Following on from the visit, Paul then wrote another letter, known by some as the ‘severe letter’.

I wrote as I did, so that when I came, I might not suffer grief from those who should have made me rejoice, for I am confident about all of you, that my joy would be the joy of all of you. 4 For I wrote you out of much distress and anguish of heart and with many tears, not to cause you grief but to let you know the abundant love that I have for you. – 2 Cor 2:3-4

Have you ever been in a situation where you see someone following an exchange of a particularly significant email, phone call or message? Even in the ancient world, there was a similar experience of a dual relationship – part that exists face to face, and part that exists in another medium.

Things between Paul and some of the church in Corinth had gone quite sour.

Perhaps these were people who felt that Paul didn’t have the right to instruct them. Or maybe they felt convicted by Paul’s challenge to change their behaviours and directed that discomfort and agitation back at Paul.

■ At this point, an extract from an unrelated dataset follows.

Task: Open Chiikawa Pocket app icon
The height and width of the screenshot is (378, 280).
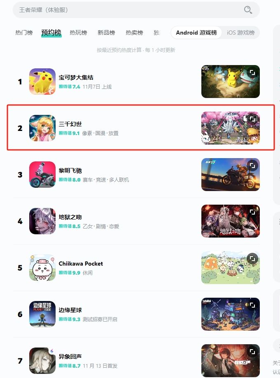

We just don’t know what the nature of their disagreement was, but the Corinthians didn’t want to follow Paul’s instruction.

Even less clear is the contents of the ‘severe letter’ that comes between 1 and 2 Corinthians. Whatever it was, Paul clearly feels quite conscious of both the impact of his writing and the emotions he was experiencing whilst writing. He doesn’t apologise for it, but he tries to explain why he did what he did.

The wider context of the first half of 2 Corinthians is that Paul is wanting to reconcile with the church. Draw a line and leave all of the unpleasantness in the past.

As Paul writes about things such as hope and treasure and faith, this is a reconstruction of teaching on how to live as Christians. It is notably less specific than 1 Corinthians – Paul appears to have learned a lesson from the response he got to his letter, and now is exploring the big picture, focussed more on the things of God than the things of earth.

There are some very familiar passages in this early chunk of 2 Corinthians, but to understand them in light of Paul’s experience with the church helps open them up.

So if anyone is in Christ, there is a new creation: everything old has passed away; look, new things have come into being! 18 All this is from God, who reconciled us to himself through Christ and has given us the ministry of reconciliation; - 2 Cor 5:17-18

So as you read through 1 and 2 Corinthians, possibly one into the other, we need to recognise that a lot did happen between the two that help shape how we understand what is being said.

The tone, structure and purpose of 2 Corinthians are different to 1 Corinthians.

This second letter (or fourth overall) is Paul’s way of defending himself and his teaching, at the same time as trying to re-ground the Corinthian church in who God is and who Jesus is.